(Extracted data entries)
──────────

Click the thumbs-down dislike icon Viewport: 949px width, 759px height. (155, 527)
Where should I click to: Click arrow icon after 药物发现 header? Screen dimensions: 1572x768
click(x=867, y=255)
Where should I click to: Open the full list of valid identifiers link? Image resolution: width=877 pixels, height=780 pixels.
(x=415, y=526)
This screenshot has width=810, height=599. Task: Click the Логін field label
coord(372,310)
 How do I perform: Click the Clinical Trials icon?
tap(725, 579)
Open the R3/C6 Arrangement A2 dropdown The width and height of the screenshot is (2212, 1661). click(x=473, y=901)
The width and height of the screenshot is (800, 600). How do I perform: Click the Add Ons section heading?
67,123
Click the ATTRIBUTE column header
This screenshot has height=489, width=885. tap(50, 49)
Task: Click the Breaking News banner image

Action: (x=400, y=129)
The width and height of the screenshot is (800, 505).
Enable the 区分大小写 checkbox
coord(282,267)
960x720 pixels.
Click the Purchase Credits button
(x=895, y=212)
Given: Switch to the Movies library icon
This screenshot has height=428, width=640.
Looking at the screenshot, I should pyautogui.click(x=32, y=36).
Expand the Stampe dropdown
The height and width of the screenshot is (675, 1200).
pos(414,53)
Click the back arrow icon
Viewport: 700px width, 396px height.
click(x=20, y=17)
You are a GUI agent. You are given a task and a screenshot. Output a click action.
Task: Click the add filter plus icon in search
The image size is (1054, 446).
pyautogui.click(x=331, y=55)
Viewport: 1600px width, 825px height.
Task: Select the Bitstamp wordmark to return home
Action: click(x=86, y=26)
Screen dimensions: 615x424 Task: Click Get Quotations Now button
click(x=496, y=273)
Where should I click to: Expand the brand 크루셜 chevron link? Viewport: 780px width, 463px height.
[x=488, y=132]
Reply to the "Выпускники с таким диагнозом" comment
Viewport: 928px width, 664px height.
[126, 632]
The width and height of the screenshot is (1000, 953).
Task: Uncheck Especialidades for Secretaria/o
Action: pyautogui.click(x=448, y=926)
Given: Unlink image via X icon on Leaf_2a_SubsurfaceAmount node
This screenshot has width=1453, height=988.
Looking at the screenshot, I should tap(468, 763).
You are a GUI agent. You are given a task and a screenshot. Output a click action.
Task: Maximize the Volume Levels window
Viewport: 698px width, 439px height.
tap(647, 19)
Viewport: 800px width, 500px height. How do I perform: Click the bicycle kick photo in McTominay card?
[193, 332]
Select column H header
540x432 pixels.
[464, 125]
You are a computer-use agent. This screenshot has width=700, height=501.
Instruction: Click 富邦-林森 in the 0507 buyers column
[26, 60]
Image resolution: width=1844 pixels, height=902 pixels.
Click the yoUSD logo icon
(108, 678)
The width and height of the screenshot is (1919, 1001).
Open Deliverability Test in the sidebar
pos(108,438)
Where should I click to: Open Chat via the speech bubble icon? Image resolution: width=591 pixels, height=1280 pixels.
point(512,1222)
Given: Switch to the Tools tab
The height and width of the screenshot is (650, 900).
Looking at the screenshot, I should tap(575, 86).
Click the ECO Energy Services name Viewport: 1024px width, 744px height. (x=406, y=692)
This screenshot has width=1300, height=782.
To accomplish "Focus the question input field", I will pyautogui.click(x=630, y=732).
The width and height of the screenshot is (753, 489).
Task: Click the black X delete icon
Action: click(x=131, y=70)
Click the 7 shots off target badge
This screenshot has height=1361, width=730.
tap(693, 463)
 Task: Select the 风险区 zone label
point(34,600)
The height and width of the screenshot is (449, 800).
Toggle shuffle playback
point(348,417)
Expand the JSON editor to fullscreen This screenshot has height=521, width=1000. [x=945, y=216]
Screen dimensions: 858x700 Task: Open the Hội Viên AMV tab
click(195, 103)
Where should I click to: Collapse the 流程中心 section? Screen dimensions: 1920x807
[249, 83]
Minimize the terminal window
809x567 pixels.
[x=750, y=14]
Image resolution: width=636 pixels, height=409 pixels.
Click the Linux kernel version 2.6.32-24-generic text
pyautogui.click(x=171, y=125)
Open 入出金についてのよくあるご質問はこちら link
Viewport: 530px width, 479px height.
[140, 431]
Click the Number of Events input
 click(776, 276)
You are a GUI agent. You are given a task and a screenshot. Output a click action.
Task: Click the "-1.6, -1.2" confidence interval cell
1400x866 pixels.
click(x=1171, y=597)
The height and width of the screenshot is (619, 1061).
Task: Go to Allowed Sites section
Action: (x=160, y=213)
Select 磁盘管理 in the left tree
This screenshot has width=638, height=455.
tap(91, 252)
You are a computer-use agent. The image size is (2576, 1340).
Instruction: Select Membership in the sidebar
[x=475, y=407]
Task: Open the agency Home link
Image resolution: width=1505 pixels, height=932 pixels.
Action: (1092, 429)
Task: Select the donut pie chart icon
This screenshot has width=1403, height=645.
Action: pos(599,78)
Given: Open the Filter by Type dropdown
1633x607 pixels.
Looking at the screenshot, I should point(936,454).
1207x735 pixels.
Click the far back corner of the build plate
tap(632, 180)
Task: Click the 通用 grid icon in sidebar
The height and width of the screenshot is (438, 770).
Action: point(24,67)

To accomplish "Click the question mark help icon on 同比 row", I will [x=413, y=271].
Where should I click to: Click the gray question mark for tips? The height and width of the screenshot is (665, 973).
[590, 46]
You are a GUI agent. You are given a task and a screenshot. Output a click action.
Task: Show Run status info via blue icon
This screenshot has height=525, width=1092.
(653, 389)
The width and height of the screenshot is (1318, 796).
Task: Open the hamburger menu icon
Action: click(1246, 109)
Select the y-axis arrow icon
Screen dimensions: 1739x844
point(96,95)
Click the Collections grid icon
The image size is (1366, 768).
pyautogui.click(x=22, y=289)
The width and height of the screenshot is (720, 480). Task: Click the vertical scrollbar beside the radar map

──────────

Problem description: In full and verbatim, repeat the records given above.

Final answer:
Click the thumbs-down dislike icon Viewport: 949px width, 759px height. (155, 527)
Where should I click to: Click arrow icon after 药物发现 header? Screen dimensions: 1572x768
click(x=867, y=255)
Where should I click to: Open the full list of valid identifiers link? Image resolution: width=877 pixels, height=780 pixels.
(x=415, y=526)
This screenshot has width=810, height=599. Task: Click the Логін field label
coord(372,310)
 How do I perform: Click the Clinical Trials icon?
tap(725, 579)
Open the R3/C6 Arrangement A2 dropdown The width and height of the screenshot is (2212, 1661). click(x=473, y=901)
The width and height of the screenshot is (800, 600). How do I perform: Click the Add Ons section heading?
67,123
Click the ATTRIBUTE column header
This screenshot has height=489, width=885. tap(50, 49)
Task: Click the Breaking News banner image

Action: (x=400, y=129)
The width and height of the screenshot is (800, 505).
Enable the 区分大小写 checkbox
coord(282,267)
960x720 pixels.
Click the Purchase Credits button
(x=895, y=212)
Given: Switch to the Movies library icon
This screenshot has height=428, width=640.
Looking at the screenshot, I should pyautogui.click(x=32, y=36).
Expand the Stampe dropdown
The height and width of the screenshot is (675, 1200).
pos(414,53)
Click the back arrow icon
Viewport: 700px width, 396px height.
click(x=20, y=17)
You are a GUI agent. You are given a task and a screenshot. Output a click action.
Task: Click the add filter plus icon in search
The image size is (1054, 446).
pyautogui.click(x=331, y=55)
Viewport: 1600px width, 825px height.
Task: Select the Bitstamp wordmark to return home
Action: click(x=86, y=26)
Screen dimensions: 615x424 Task: Click Get Quotations Now button
click(x=496, y=273)
Where should I click to: Expand the brand 크루셜 chevron link? Viewport: 780px width, 463px height.
[x=488, y=132]
Reply to the "Выпускники с таким диагнозом" comment
Viewport: 928px width, 664px height.
[126, 632]
The width and height of the screenshot is (1000, 953).
Task: Uncheck Especialidades for Secretaria/o
Action: pyautogui.click(x=448, y=926)
Given: Unlink image via X icon on Leaf_2a_SubsurfaceAmount node
This screenshot has width=1453, height=988.
Looking at the screenshot, I should tap(468, 763).
You are a GUI agent. You are given a task and a screenshot. Output a click action.
Task: Maximize the Volume Levels window
Viewport: 698px width, 439px height.
tap(647, 19)
Viewport: 800px width, 500px height. How do I perform: Click the bicycle kick photo in McTominay card?
[193, 332]
Select column H header
540x432 pixels.
[464, 125]
You are a computer-use agent. This screenshot has width=700, height=501.
Instruction: Click 富邦-林森 in the 0507 buyers column
[26, 60]
Image resolution: width=1844 pixels, height=902 pixels.
Click the yoUSD logo icon
(108, 678)
The width and height of the screenshot is (1919, 1001).
Open Deliverability Test in the sidebar
pos(108,438)
Where should I click to: Open Chat via the speech bubble icon? Image resolution: width=591 pixels, height=1280 pixels.
point(512,1222)
Given: Switch to the Tools tab
The height and width of the screenshot is (650, 900).
Looking at the screenshot, I should tap(575, 86).
Click the ECO Energy Services name Viewport: 1024px width, 744px height. (x=406, y=692)
This screenshot has width=1300, height=782.
To accomplish "Focus the question input field", I will pyautogui.click(x=630, y=732).
The width and height of the screenshot is (753, 489).
Task: Click the black X delete icon
Action: click(x=131, y=70)
Click the 7 shots off target badge
This screenshot has height=1361, width=730.
tap(693, 463)
 Task: Select the 风险区 zone label
point(34,600)
The height and width of the screenshot is (449, 800).
Toggle shuffle playback
point(348,417)
Expand the JSON editor to fullscreen This screenshot has height=521, width=1000. [x=945, y=216]
Screen dimensions: 858x700 Task: Open the Hội Viên AMV tab
click(195, 103)
Where should I click to: Collapse the 流程中心 section? Screen dimensions: 1920x807
[249, 83]
Minimize the terminal window
809x567 pixels.
[x=750, y=14]
Image resolution: width=636 pixels, height=409 pixels.
Click the Linux kernel version 2.6.32-24-generic text
pyautogui.click(x=171, y=125)
Open 入出金についてのよくあるご質問はこちら link
Viewport: 530px width, 479px height.
[140, 431]
Click the Number of Events input
 click(776, 276)
You are a GUI agent. You are given a task and a screenshot. Output a click action.
Task: Click the "-1.6, -1.2" confidence interval cell
1400x866 pixels.
click(x=1171, y=597)
The height and width of the screenshot is (619, 1061).
Task: Go to Allowed Sites section
Action: (x=160, y=213)
Select 磁盘管理 in the left tree
This screenshot has width=638, height=455.
tap(91, 252)
You are a computer-use agent. The image size is (2576, 1340).
Instruction: Select Membership in the sidebar
[x=475, y=407]
Task: Open the agency Home link
Image resolution: width=1505 pixels, height=932 pixels.
Action: (1092, 429)
Task: Select the donut pie chart icon
This screenshot has width=1403, height=645.
Action: pos(599,78)
Given: Open the Filter by Type dropdown
1633x607 pixels.
Looking at the screenshot, I should point(936,454).
1207x735 pixels.
Click the far back corner of the build plate
tap(632, 180)
Task: Click the 通用 grid icon in sidebar
The height and width of the screenshot is (438, 770).
Action: point(24,67)

To accomplish "Click the question mark help icon on 同比 row", I will [x=413, y=271].
Where should I click to: Click the gray question mark for tips? The height and width of the screenshot is (665, 973).
[590, 46]
You are a GUI agent. You are given a task and a screenshot. Output a click action.
Task: Show Run status info via blue icon
This screenshot has height=525, width=1092.
(653, 389)
The width and height of the screenshot is (1318, 796).
Task: Open the hamburger menu icon
Action: click(1246, 109)
Select the y-axis arrow icon
Screen dimensions: 1739x844
point(96,95)
Click the Collections grid icon
The image size is (1366, 768).
pyautogui.click(x=22, y=289)
The width and height of the screenshot is (720, 480). Task: Click the vertical scrollbar beside the radar map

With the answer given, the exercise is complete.